* Exercise description
From the article on freight and the economy, set down word for word the passage starting at "Coming off of" and ending at "by Penske Logistics.".

The saying “what a difference a year makes” appears to be a decent thesis when gauging how things are going on the economic and supply chain fronts in 2015.

Coming off of 2014, which in many ways is viewed as a banner year for freight, it appears that some tailwinds have firmly kicked in, as 2015 enters its official homestretch, according to Rosalyn Wilson, senior business analyst at Parsons, and author of the Council of Supply Chain Management Professionals (CSCMP) Annual State of Logistics (SOL) Report at last week’s CSCMP Annual Conference in San Diego. The SOL report is sponsored by Penske Logistics.

Looking back at 2014, Wilson explained that the U.S. economy was on very solid ground, with consistent levels of new job creation, income increased, inflation growth was low to moderate, and gas prices tumbled.

“There was a real belief that when gas prices fell, we would see a dramatic increase in the amount of money that consumers were willing to spend in terms of retail sales, but what happened was the savings rate went up instead of consumers spending that money,” said Wilson.

With a slow economic recovery intact over the last five years, Wilson said that freight shipments have been similar over the last five years, although they were down in August, which she said is a departure from what has occurred in the past.

That is due, to an extent, to current shipper inventory levels as they plan for working through the holiday season.

(Data records)
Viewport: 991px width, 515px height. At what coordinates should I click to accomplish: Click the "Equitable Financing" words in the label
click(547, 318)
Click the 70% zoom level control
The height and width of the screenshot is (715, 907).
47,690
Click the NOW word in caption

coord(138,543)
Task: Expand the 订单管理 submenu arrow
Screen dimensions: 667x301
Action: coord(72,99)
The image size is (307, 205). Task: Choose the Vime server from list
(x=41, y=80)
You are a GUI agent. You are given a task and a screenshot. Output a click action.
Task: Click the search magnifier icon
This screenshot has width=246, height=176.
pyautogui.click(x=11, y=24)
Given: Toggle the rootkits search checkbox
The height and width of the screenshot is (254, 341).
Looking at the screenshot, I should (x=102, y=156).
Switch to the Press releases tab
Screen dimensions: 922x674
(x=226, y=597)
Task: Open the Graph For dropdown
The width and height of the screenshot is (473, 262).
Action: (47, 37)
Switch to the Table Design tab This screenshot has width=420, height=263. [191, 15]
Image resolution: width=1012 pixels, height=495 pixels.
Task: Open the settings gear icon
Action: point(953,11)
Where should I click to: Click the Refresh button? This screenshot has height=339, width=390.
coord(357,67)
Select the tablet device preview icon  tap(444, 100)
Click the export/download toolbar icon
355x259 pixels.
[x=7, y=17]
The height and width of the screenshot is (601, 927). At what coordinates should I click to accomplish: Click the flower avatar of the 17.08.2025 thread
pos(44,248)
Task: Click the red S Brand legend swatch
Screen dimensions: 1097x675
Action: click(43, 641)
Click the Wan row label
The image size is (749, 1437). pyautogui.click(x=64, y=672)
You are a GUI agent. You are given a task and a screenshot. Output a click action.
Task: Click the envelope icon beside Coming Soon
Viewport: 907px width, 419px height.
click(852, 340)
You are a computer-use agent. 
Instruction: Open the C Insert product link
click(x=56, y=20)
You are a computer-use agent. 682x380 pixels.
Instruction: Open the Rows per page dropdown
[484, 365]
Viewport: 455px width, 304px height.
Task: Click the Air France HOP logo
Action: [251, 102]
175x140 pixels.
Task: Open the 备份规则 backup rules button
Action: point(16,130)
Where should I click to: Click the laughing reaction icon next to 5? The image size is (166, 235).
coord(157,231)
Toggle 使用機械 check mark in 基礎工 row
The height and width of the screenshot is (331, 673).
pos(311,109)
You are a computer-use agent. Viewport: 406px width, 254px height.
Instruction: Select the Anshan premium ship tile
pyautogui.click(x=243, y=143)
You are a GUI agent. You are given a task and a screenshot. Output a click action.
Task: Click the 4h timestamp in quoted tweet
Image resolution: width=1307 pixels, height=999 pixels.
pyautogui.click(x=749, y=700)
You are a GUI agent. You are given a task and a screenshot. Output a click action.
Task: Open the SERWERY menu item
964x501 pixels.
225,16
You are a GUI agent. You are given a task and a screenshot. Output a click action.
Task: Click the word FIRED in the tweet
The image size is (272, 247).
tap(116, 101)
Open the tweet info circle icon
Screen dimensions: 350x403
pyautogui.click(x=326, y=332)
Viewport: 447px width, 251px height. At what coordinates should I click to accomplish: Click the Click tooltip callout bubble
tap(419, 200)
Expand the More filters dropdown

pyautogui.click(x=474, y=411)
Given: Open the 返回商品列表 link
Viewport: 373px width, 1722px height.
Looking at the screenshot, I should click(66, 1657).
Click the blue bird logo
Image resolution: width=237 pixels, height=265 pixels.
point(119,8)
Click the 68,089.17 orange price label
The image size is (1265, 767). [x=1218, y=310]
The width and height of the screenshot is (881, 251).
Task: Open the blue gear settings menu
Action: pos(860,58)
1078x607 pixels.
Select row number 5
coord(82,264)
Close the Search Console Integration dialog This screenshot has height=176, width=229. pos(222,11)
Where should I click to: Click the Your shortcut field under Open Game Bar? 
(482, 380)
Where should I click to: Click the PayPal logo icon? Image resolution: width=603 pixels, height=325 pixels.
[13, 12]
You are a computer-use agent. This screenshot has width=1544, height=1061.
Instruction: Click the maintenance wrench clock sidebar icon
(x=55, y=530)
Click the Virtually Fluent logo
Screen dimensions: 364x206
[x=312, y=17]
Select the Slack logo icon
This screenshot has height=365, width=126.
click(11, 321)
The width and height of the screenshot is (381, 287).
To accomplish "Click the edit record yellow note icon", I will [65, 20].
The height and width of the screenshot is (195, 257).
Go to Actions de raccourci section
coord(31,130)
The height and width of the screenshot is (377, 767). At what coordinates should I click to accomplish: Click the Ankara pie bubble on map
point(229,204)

* Final result
Coming off of 2014, which in many ways is viewed as a banner year for freight, it appears that some tailwinds have firmly kicked in, as 2015 enters its official homestretch, according to Rosalyn Wilson, senior business analyst at Parsons, and author of the Council of Supply Chain Management Professionals (CSCMP) Annual State of Logistics (SOL) Report at last week’s CSCMP Annual Conference in San Diego. The SOL report is sponsored by Penske Logistics.